Le dossier a été communiqué au procureur général.
Sur le rapport de M. Talabardon, conseiller référendaire, les observations écrites de la SCP Waquet, Farge et Hazan, avocat de la société Sine, de la SCP Didier et Pinet, avocat de la caisse régionale d'assurance mutuelle agricole Groupama Rhône-Alpes Auvergne, et l'avis de M. Grignon Dumoulin, avocat général, après débats en l'audience publique du 20 octobre 2021 où étaient présents Mme Leroy-Gissinger, conseiller doyen faisant fonction de président, M. Talabardon, conseiller référendaire rapporteur, M. Besson, conseiller, et M. Carrasco, greffier de chambre,
la deuxième chambre civile de la Cour de cassation, composée des président et conseillers précités, après en avoir délibéré conformément à la loi, a rendu la présente décision.

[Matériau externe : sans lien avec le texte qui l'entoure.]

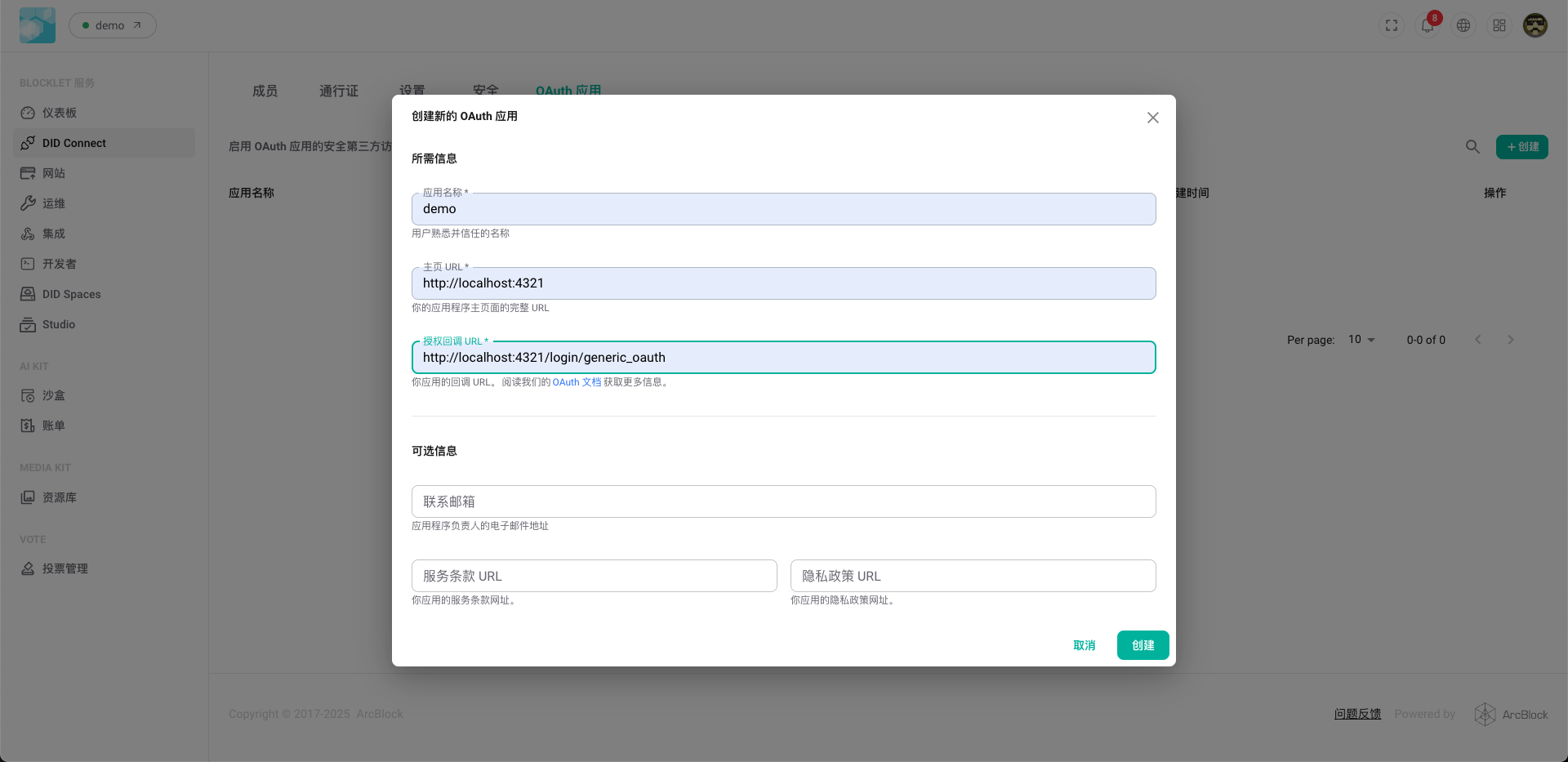Switch to the 成员 tab
Screen dimensions: 1568x762
point(265,91)
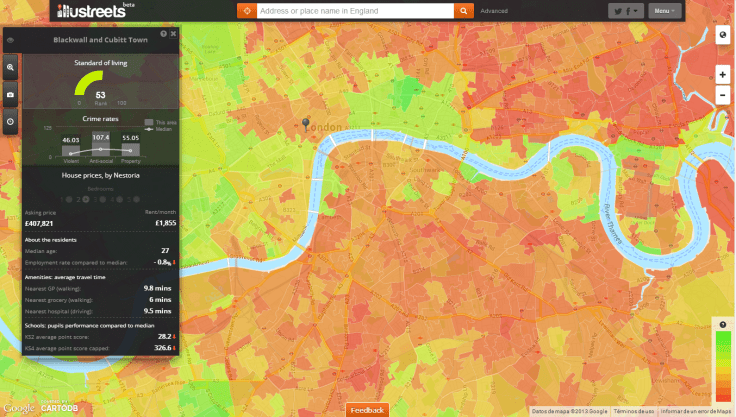The width and height of the screenshot is (736, 417).
Task: Select 1 bedroom radio option
Action: (x=68, y=199)
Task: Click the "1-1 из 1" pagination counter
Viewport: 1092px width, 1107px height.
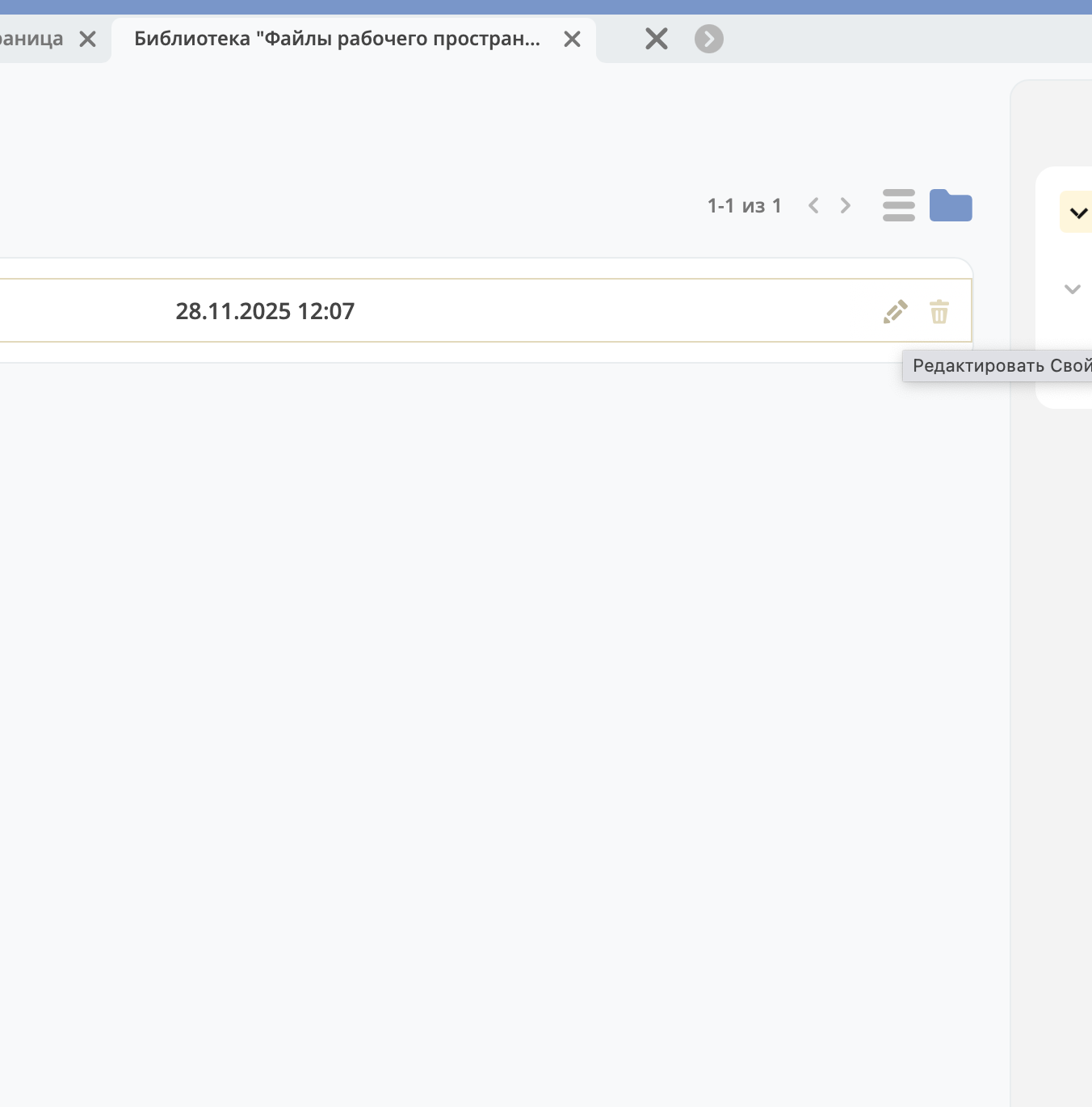Action: point(744,206)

1. Le moyen de cassation annexé, qui est invoqué à l'encontre de la décision attaquée, n'est manifestement pas de nature à entraîner la cassation.
2. En application de l'article 1014, alinéa 1er, du code de procédure civile, il n'y a donc pas lieu de statuer par une décision spécialement motivée sur ce pourvoi.
EN CONSÉQUENCE, la Cour :
REJETTE le pourvoi ;
Condamne la société Sine aux dépens ;
En application de l'article 700 du code de procédure civile, rejette les demandes ;
Ainsi décidé par la Cour de cassation, deuxième chambre civile, et prononcé par le président en son audience publique du neuf décembre deux mille vingt et un.
MOYEN ANNEXE à la présente décision
Moyen produit par la SCP Waquet, Farge et Hazan, avocat aux Conseils, pour la société Sine
Il est fait grief à l'arrêt infirmatif attaqué d'avoir prononcé la nullité du contrat d'assurance souscrit par la SCI Sine auprès de la société Groupama Rhône Alpes Auvergne à effet du 17 février 2012 et d'avoir débouté la société Sine de l'intégralité de ses demandes ;
Aux motifs que la société Groupama Rhône-Alpes Auvergne soutient que les inexactitudes affectant la déclaration de l'assuré lors de la souscription du contrat, concernent :
- la surface réelle des bâtiments de 3.100 m², reconnue par l'assuré devant le juge des référés, plus importante que celle déclarée de 2.300 m²,
- les activités exercées à l'intérieur du bâtiment déclaré vide pour partie,
- l'existence de sinistres antérieurs.
Elle ajoute que de telles inexactitudes ont manifestement trompé l'assureur dans son évaluation du risque et de la prime correspondante et que s'il était considéré que ces inexactitudes et ces mentions n'ont pas été faites de mauvaise foi, la règle de proportionnalité des primes s'opposera alors également à la demande de l'assuré.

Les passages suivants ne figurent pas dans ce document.